Until now, abrupt withdrawal of acute attack medication has been the treatment of choice in patients with MOH. However, the most common problems with such a strategy are the withdrawal headache and that many patients are not able to complete the recommended drug-free period. In the present study these problems were reflected in the somewhat higher overall drop-out rate in this group (36% vs. 16% in the prophylaxis group) and in the increase in overall suffering (high HI in the withdrawal group). Similarly, 36% of patients with MOH were not able to be drug-free for a 2-month period in the Danish study (11).

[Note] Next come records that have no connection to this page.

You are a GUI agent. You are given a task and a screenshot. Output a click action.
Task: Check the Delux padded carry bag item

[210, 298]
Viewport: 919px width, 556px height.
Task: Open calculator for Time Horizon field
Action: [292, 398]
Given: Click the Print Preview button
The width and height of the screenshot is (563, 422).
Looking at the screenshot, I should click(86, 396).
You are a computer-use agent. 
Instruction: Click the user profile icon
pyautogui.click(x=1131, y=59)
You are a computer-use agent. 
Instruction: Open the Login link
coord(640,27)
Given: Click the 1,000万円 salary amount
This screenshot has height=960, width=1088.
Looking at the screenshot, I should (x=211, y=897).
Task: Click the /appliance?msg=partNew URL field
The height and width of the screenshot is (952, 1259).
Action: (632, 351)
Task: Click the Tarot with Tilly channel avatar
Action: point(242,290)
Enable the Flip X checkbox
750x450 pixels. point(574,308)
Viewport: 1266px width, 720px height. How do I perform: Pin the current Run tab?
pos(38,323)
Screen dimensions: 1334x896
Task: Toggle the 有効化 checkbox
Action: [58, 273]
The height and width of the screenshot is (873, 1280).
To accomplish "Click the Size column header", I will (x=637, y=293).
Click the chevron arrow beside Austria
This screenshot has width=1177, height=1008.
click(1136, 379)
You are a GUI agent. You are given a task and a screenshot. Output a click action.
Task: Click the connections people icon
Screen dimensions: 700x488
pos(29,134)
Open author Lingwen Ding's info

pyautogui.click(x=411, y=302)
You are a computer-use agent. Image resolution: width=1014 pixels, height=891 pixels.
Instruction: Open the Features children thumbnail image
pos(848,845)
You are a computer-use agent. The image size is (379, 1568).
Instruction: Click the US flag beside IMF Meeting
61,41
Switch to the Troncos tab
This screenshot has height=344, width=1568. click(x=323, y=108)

Problems with withdrawal headache and high drop-out rates probably explain why many headache experts are reluctant to recommend a long drug-free period before they introduce prophylactic treatment in the management of MOH (11).
During the whole study period it was evident that those who received preventive medication from day 1 had the lowest number of headache days, days with sick leave, HI/month and the highest response rate compared with the two other groups. The results from the present study do not support the tenet that patients with MOH rarely respond to prophylactic medications while overusing acute medication. On the contrary, it indicates that early introduction of preventive medication is an attractive alternative to abrupt withdrawal of acute attack medication. In the Danish study, 55% of those who managed to stop use of acute medication had no change in headache frequency or got worse (21). In the follow-up of these, a 26% reduction in headache frequency was found, at least in part explained by use of preventive medication. We suggest that some of these individuals would have improved earlier if preventive medication had been started before. In our study the group who received preventive medication from the start seemed to have a ‘flying start’, which remained during the whole study period and which reduced the total burden of headache and lowered the drop-out risk. In contrast, the withdrawal group continued to have a high HI during the whole 12-month follow-up. Because headache days/month decrease with 5.1 days, the lack of decrease in HI was caused by more headache hours combined with higher headache intensity, probably because of the more restrictive use of pain killers than in the group receiving preventive medication from the start.
The study has also demonstrated a significant reduction of headache days per month among patients in the withdrawal group during the first 3-month withdrawal period. The optimal way to treat these patients may therefore be to recommend withdrawal or reduction of analgesics, together with early introduction of prophylactic medication.
In conclusion, this randomized, multicentre, 1-year follow-up trial has shown that prophylactic treatment from the start without abrupt detoxification was superior to abrupt withdrawal in reducing total headache burden. Regarding the decrease in headache days compared with baseline, our study has also demonstrated a significant effect of withdrawal during the first 3-month withdrawal period, but it has also indicated that abrupt withdrawal may not be necessary before starting with prophylactic medications. The notion that patients with MOH need withdrawal of acute medication in order to respond to prophylactic medication seems to be incorrect. In future studies on treatment of MOH it may be advisable to have a group with both prophylactic treatment and withdrawal of acute medication from the start.